Figure 5 (A) Vesicles on the upper lip in a patient with recurrent herpes labialis. (B) Ulcers formed subsequent to vesicle rupture in a patient with recurrent herpes labialis. Courtesy: Department of Oral Medicine and Radiology, MCODS, Mangalore. (C) Healing lesions of herpes labialis. Courtesy: Department of Oral Medicine and Radiology, KLEDC, Bangalore
Lesions may be preceded by burning, itching, tingling sensation or pain in the region.
The lesions last for 5–7 days and subside and subsequently recur. Now the frequency of recurrence may be varied.
Occasionally associated with fever and pharyngitis.
As a consequence to healing an area of pigmentation is noticed at the site of the lesion (however this pigmented area is readily visualized only in fair skinned individuals).

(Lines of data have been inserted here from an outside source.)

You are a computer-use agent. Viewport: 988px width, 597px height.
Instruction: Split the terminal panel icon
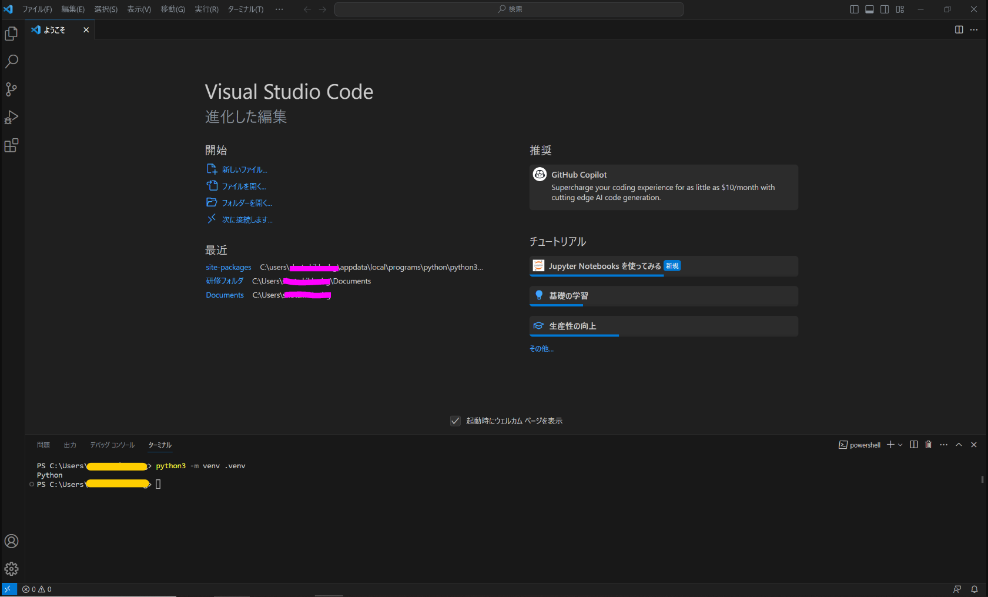tap(913, 445)
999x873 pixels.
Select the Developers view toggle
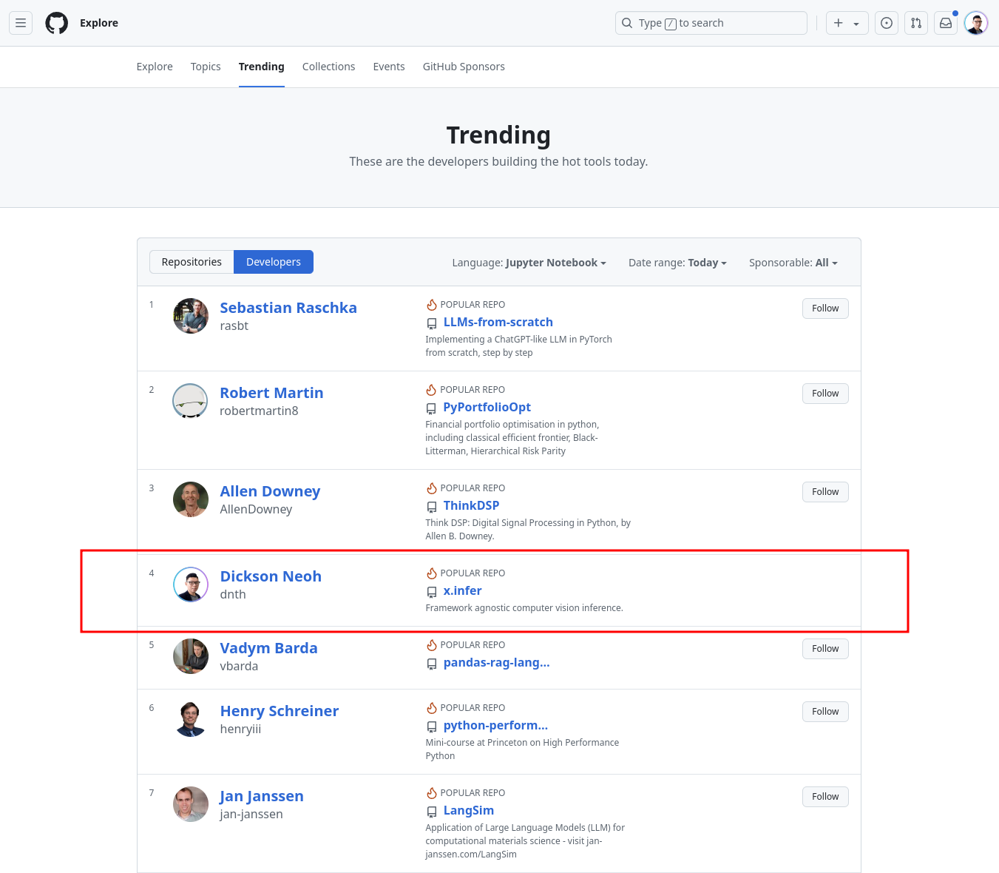(273, 261)
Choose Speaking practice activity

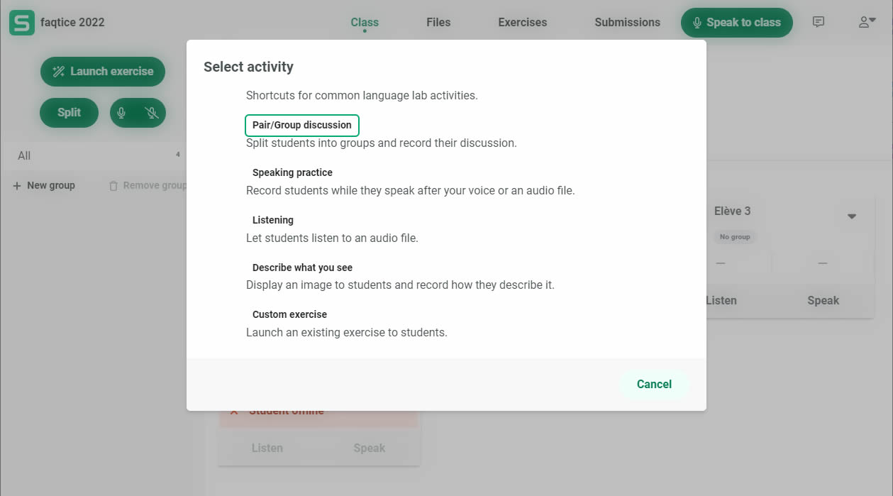point(292,172)
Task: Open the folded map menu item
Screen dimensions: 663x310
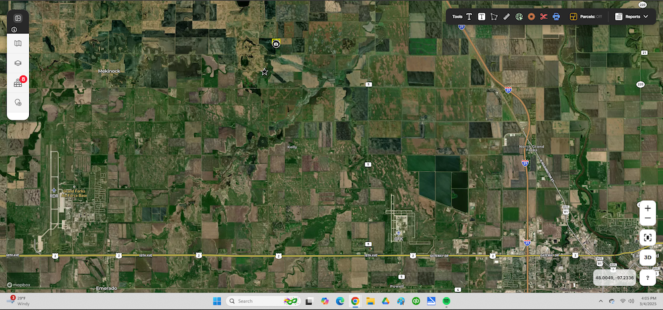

Varicella Zoster Infection
Chicken Pox
The primary infection by varicella zoster virus usually affects children. It is characterized by the sudden onset of generalized pruritic vesicular rashes affecting the skin. The incubation period of the virus varies from 10 to 21 days. Approximately 50% of the affected children present with prodromal symptoms of fever, malaise, headache, and abdominal pain, which last for about 1–2 days before the appearance of the dermal lesions.
Dermal lesions
Typical lesions of chicken pox, clinically exhibit four phases. The maculopapular phase (erythematous macules are evident), vesicular phase (minute fluid filled vesicles are seen), ulcerative phase (commonly seen on mucous membranes of oropharynx, vagina and conjunctiva) and the phase of healing (Figure 6).
In the maculopapular phase erythematous macules are seen. In some patients, vesicles develop within the maculopapular rash giving rise to ‘dewdrop on a rose petal’ appearance.
Herpes Zoster
Clinical features
The clinical features depend on the dermatome involved.
The nerves that are commonly affected are C-3, T-5, L-1 and L-2.
When the trigeminal nerve is involved, the ophthalmic division of the nerve is most commonly involved. About 15–20% of the affected individuals show involvement of the maxillary or mandibular division.
Painful vesicles and/or ulcers seen both inside and outside the oral cavity, which stop abruptly at the midline (i.e. lesions do not cross midline) (Figure 7).
Figure 7 Healed lesions of herpes zoster with scab formation. Characteristically, the lesions do not cross the midline and this patient had involvement of the ophthalmic, maxillary and mandibular divisions of the trigeminal nerve. Courtesy: Dr Sumanth
Bilateral lesions may indicate severely immunocompromised state. Literature review reveals reports of necrosis of alveolar bone exfoliation of teeth in immunocompromised individuals.
Occasionally pain may be present along the course of the affected nerve in the absence of vesicles. Such a manifestation is termed zoster sine herpete or zoster sine eruption.
Ramsay Hunt syndrome is a symptom complex associated with herpes zoster. It is characterized by varicella zoster infection affecting the geniculate ganglion of the facial nerve, unilateral facial paralysis and unilateral vesicular eruptions involving the oral mucosa and external ear.